When I put this theory to Tom Perriello, a Democrat who voted for the ACA and then lost his seat in the following election, he argued the parallel was weak—in fact, he said, the Democrats’ error was not taking up health care, but rather not passing a larger stimulus first. Yet he thought Republicans would still suffer if they passed the current tax plan.
“The ACA was important to our base. The tax cuts are not important to their base,” Perriello said. “It turns off swing voters, gets our voters excited, and depresses their base.”

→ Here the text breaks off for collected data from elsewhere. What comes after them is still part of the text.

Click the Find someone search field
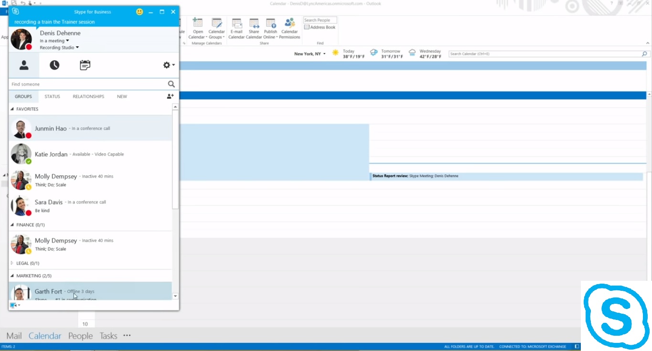This screenshot has height=351, width=652. [x=86, y=84]
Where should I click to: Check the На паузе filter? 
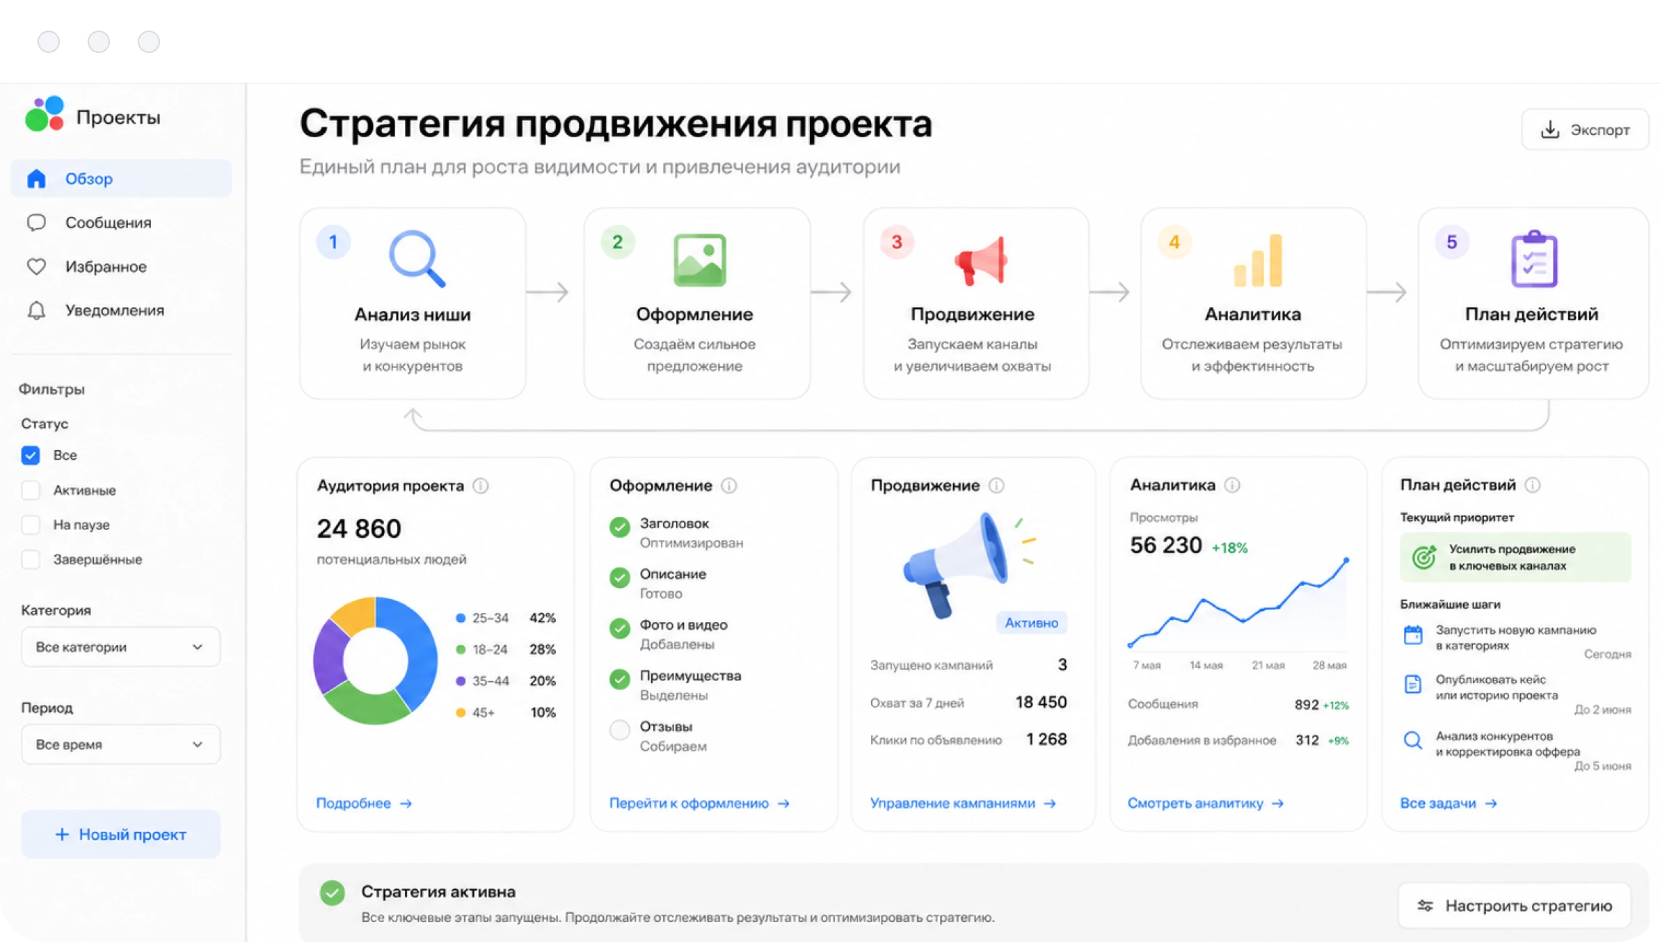(x=31, y=525)
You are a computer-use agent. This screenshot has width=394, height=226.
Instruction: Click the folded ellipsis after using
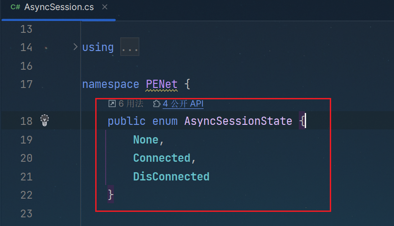click(129, 47)
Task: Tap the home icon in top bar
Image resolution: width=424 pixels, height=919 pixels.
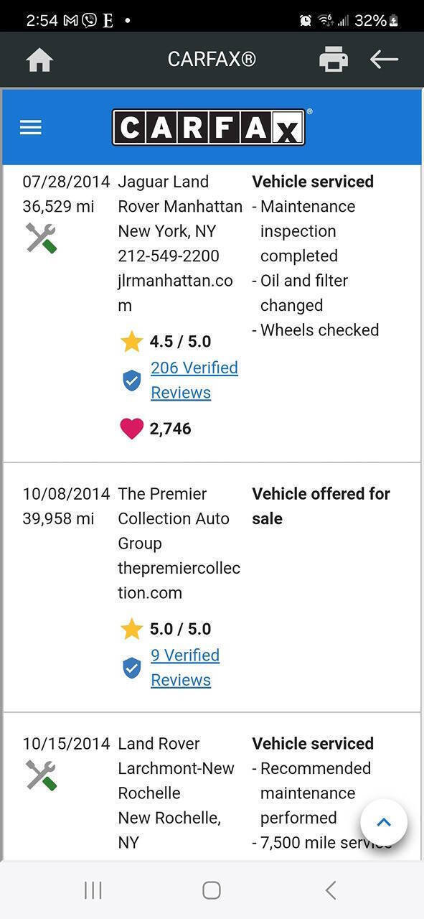Action: (40, 60)
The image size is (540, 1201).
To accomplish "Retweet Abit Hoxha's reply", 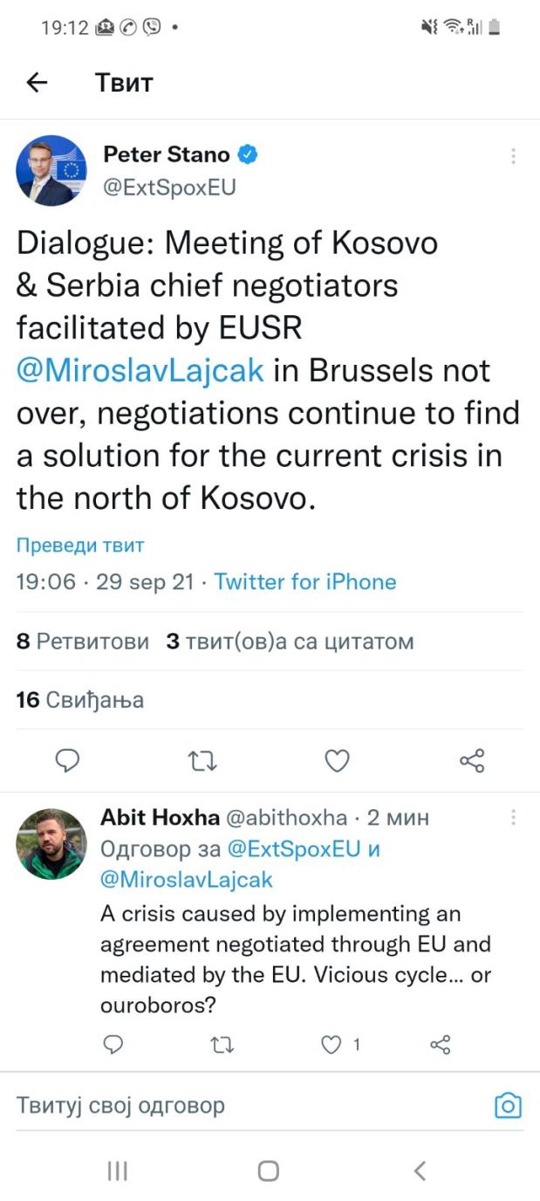I will [x=223, y=1044].
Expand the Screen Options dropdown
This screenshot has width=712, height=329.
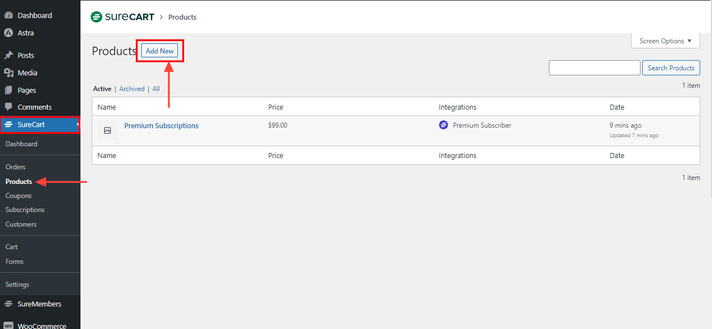tap(665, 41)
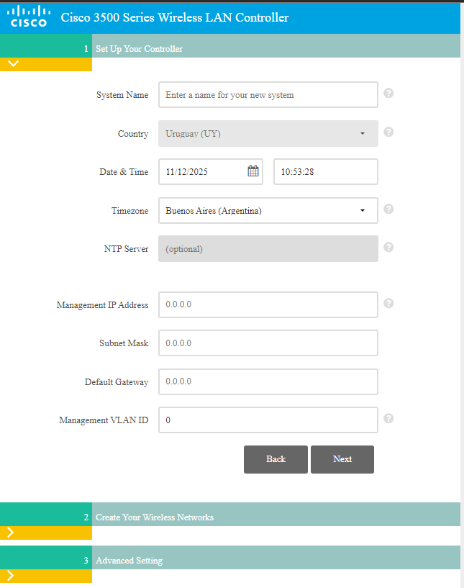Viewport: 464px width, 588px height.
Task: Click the Back button
Action: click(x=276, y=459)
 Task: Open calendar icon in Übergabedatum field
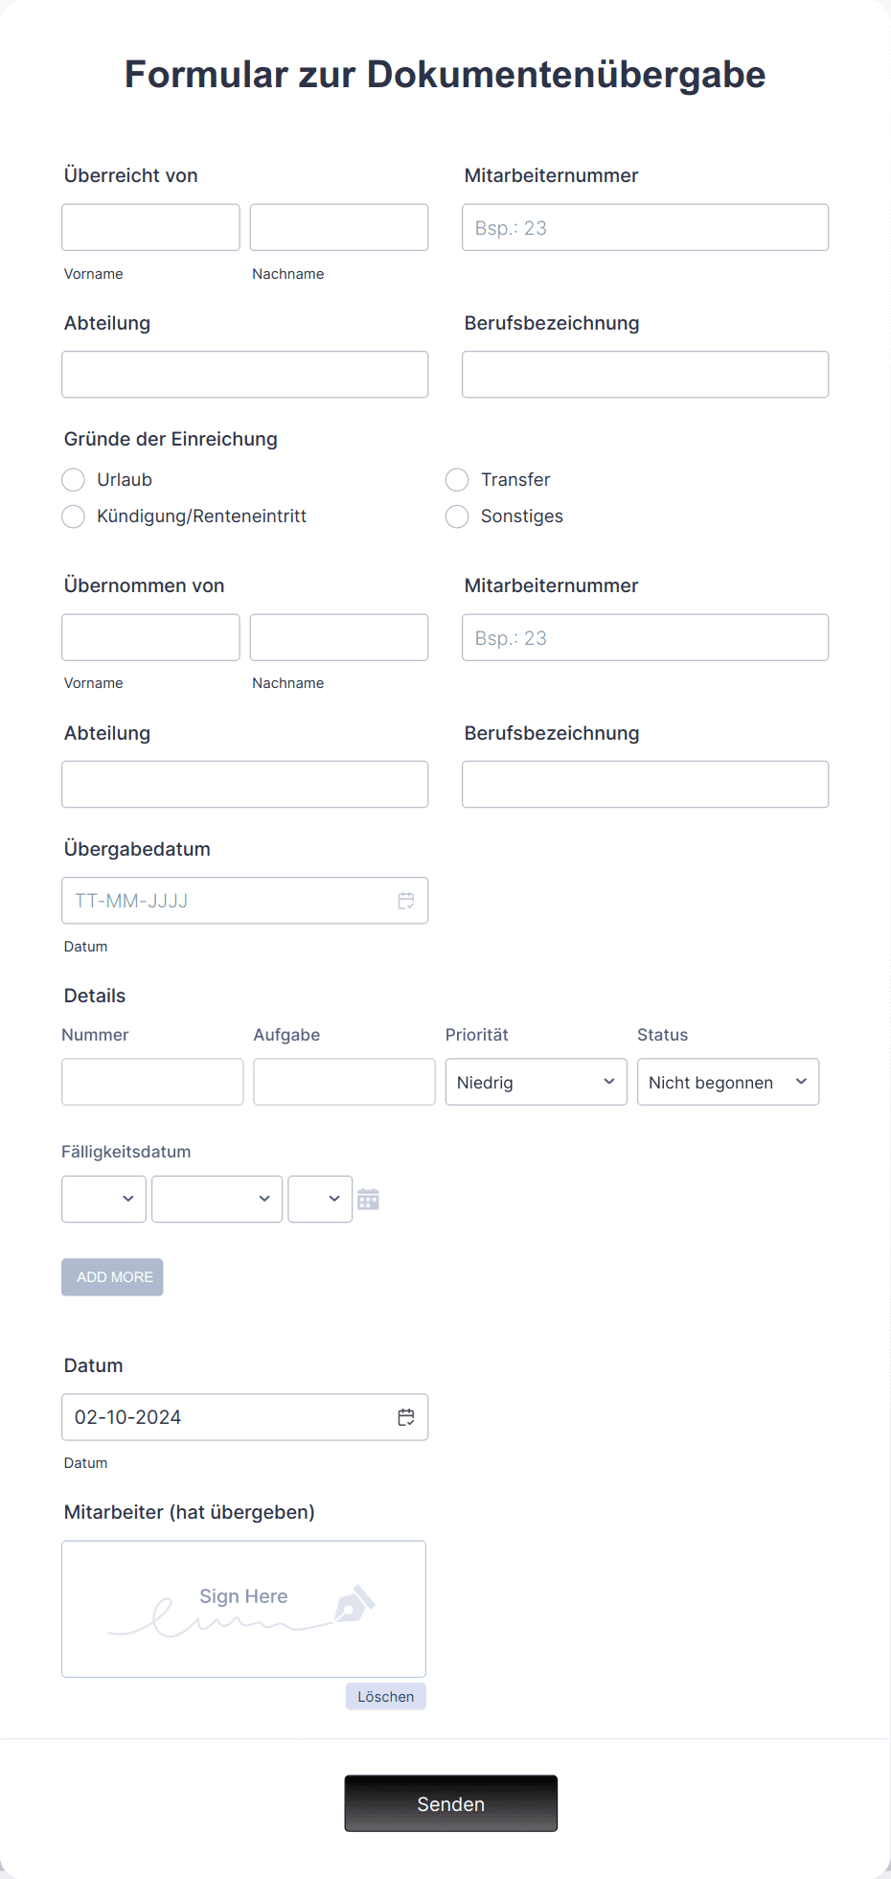pyautogui.click(x=406, y=901)
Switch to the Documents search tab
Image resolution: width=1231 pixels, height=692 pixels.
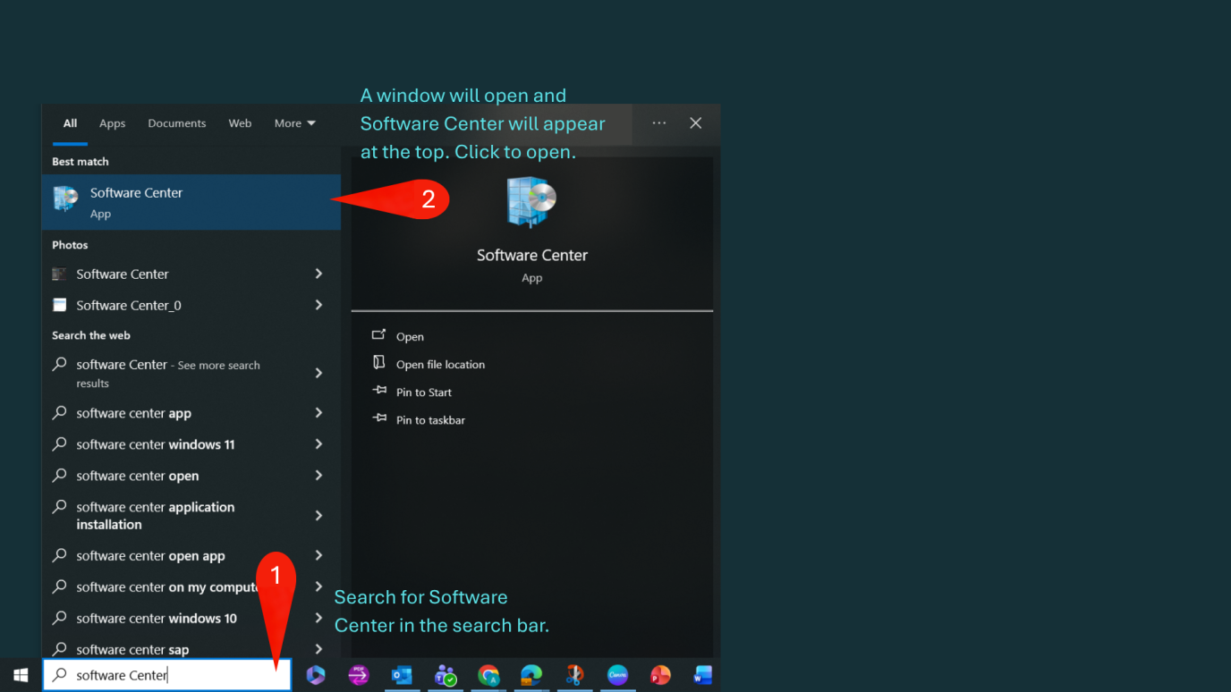[x=176, y=123]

In particular, supporting the GOP tax plan as it stands now could well be politically suicidal for some representatives. That’s particularly true for members in states like New York, New Jersey, and California, which will be hit especially hard if Congress passes a bill eliminating the state and local tax deduction. Lee Zeldin, a New York Republican, told NPR this week he couldn’t support the bill as currently written. “I’m representing a New York district,” he said. “And I understand well that if I am not representing my home district and my home state, I can’t expect some other member of Congress from some other state to do that for me.” Even if Ryan thinks passing the bill is good for the party as a whole, it might be perilous for specific members, especially those in states where the GOP is most endangered.
“Ryan has to nationalize it—that’s his job—but if I’m an individual member I’m looking back at how it’s going to affect my district,” Bart Stupak, a former Democratic representative from Michigan, said. Stupak knows something about tough votes: He survived voting for the Clinton tax overhaul in 1993, then found himself pinched between his opposition to abortion and pressure from Democrats to vote for the ACA.
“You came off an election day that wasn’t good for Republicans, and now you’re asking me to raise taxes, and the left is telling me I’m giving away the farm to the rich, and I’ve got to go back to my district, and I’m painfully aware that maybe that message didn’t work too well on Tuesday,” he told me.
Surely after the months-long Republican misfire on health care, Congress needs to just notch an achievement, right? It’s tough to judge this claim, because it’s tough to find an example of a time when a single party controlled the White House and both Houses of Congress and made it this long without major legislation. (Presidents have run, and tried to run, against Congresses controlled by the other party by labeling them “do-nothing Congresses,” with varying results.) That doesn’t mean that significant numbers of voters have any value-neutral yearning for legislation, regardless of the benefits. Here again, the exception is GOP donors, who reportedly railed about the lack of productivity per se to Senate Majority Leader Mitch McConnell last month.